### Exercise goal
Among the entries below, find each line with "computer" and show it.
==*==
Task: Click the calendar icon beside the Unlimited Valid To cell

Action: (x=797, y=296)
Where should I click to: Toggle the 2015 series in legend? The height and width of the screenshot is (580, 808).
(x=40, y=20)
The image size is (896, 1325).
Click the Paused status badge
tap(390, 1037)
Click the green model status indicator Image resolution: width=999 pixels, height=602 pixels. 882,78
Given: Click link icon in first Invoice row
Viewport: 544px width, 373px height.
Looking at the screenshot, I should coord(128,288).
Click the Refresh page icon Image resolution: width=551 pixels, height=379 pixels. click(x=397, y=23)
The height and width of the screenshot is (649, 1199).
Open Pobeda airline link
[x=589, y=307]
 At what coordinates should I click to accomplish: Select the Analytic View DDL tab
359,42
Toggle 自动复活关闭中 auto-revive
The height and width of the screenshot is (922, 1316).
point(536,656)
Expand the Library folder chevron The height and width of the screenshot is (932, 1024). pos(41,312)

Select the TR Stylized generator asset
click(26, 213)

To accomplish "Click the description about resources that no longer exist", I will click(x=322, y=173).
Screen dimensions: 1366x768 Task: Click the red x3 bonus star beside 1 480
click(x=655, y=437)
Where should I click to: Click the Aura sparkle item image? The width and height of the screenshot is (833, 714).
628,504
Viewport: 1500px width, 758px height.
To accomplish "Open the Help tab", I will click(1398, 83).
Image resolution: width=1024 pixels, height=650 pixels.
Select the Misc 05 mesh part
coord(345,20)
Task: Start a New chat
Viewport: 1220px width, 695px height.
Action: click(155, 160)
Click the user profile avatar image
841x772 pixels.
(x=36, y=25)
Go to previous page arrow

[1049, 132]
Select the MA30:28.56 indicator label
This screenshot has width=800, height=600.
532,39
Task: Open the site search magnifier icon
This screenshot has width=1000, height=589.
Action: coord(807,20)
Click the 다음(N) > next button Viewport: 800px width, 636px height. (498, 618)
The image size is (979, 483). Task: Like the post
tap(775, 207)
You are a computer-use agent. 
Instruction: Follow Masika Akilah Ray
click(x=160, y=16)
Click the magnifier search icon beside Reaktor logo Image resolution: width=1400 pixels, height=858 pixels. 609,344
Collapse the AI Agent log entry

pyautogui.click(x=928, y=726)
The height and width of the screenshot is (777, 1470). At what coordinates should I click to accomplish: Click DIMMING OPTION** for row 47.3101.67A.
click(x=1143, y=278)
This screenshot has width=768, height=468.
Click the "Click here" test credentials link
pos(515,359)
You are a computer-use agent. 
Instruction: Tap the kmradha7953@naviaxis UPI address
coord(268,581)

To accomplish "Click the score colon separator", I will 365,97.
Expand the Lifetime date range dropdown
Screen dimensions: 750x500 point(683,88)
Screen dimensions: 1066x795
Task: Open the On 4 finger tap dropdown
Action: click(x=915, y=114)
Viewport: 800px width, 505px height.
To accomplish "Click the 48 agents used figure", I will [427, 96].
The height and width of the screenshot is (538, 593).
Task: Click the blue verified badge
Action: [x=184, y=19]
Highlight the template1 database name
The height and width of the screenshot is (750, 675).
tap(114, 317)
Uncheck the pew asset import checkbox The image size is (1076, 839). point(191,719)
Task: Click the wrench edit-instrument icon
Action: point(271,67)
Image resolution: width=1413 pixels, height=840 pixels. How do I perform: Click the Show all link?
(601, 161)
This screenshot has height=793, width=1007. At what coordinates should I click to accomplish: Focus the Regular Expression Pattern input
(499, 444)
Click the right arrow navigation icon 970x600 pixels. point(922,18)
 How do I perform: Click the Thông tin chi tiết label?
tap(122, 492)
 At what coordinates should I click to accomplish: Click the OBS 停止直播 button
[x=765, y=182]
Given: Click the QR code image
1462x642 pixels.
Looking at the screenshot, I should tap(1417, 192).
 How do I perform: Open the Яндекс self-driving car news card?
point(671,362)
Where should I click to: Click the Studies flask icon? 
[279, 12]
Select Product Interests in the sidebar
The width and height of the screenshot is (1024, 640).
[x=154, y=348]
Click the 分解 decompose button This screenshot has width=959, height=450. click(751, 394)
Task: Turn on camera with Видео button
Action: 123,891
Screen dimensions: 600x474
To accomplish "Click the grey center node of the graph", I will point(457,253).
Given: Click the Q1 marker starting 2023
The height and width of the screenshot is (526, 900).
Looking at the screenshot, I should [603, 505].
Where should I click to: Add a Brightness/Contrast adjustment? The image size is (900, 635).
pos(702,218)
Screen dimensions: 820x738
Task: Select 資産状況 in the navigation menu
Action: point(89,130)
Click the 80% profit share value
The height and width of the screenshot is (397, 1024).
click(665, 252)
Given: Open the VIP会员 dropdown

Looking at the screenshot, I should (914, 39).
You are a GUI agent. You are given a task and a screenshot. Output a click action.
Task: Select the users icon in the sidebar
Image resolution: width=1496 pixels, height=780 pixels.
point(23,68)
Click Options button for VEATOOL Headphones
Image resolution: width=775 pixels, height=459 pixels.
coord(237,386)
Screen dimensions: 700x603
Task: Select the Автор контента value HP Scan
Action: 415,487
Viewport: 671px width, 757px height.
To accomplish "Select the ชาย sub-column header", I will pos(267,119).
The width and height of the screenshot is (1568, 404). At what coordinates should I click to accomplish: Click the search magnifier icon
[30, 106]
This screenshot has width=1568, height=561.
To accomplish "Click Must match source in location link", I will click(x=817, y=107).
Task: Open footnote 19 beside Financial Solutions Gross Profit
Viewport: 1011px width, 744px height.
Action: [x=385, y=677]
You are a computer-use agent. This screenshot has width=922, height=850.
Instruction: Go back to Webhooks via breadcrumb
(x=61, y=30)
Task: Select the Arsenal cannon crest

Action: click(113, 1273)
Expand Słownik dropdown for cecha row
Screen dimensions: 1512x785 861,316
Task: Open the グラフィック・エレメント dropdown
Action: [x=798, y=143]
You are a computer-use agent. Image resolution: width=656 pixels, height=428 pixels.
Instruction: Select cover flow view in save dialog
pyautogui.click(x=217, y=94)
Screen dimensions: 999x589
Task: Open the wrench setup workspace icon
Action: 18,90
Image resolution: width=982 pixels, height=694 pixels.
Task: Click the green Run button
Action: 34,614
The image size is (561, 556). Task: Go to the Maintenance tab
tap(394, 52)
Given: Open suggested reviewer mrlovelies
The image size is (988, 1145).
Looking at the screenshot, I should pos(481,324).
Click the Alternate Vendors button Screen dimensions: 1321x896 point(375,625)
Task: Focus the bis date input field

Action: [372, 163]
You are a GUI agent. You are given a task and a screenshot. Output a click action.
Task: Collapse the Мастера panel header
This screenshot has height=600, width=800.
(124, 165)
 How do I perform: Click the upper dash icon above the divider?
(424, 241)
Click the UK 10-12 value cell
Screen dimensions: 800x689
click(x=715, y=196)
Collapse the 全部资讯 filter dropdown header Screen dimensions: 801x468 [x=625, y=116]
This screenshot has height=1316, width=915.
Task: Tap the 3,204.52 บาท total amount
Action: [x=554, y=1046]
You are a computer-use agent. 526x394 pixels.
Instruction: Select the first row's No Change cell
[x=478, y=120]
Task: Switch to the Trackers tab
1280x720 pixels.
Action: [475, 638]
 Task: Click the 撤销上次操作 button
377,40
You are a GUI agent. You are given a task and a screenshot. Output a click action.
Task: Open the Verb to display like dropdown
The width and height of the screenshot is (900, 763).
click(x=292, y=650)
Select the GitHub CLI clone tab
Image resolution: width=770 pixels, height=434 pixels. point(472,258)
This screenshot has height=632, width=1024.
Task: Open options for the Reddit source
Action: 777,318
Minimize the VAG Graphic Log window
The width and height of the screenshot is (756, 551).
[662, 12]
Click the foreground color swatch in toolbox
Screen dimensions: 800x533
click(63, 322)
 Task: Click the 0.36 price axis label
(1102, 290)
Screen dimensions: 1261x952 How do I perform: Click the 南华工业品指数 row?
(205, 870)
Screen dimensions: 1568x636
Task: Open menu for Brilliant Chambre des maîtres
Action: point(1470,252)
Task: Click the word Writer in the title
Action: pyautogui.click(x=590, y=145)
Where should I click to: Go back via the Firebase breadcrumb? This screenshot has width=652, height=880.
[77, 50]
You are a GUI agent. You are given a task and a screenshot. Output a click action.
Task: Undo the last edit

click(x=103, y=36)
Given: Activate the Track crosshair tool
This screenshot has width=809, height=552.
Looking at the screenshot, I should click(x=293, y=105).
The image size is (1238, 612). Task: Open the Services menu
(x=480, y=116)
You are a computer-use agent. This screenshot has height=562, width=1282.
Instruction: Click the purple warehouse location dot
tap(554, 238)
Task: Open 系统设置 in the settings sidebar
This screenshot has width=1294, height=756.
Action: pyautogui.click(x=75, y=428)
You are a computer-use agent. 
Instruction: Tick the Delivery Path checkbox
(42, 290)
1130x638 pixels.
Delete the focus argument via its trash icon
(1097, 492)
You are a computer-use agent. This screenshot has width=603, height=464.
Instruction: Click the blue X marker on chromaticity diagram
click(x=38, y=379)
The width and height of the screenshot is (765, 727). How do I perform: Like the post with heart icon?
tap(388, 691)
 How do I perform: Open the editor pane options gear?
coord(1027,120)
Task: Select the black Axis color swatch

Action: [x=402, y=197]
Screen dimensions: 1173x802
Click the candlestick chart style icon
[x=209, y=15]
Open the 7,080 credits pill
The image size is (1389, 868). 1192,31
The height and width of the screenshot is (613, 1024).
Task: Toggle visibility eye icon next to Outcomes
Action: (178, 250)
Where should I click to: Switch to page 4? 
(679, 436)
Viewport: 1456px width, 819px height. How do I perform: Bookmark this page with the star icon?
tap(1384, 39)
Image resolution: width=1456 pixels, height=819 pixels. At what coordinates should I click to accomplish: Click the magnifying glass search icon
==*==
### Problem solution
You are a computer-use agent. 
You are a computer-use agent. 
You are a computer-use agent. This screenshot has width=922, height=850.
You are a computer-use agent. Image resolution: width=656 pixels, height=428 pixels.
You are a computer-use agent. 526x394 pixels.
You are a computer-use agent. This screenshot has height=562, width=1282.
You are a computer-use agent. 
You are a computer-use agent. This screenshot has width=603, height=464.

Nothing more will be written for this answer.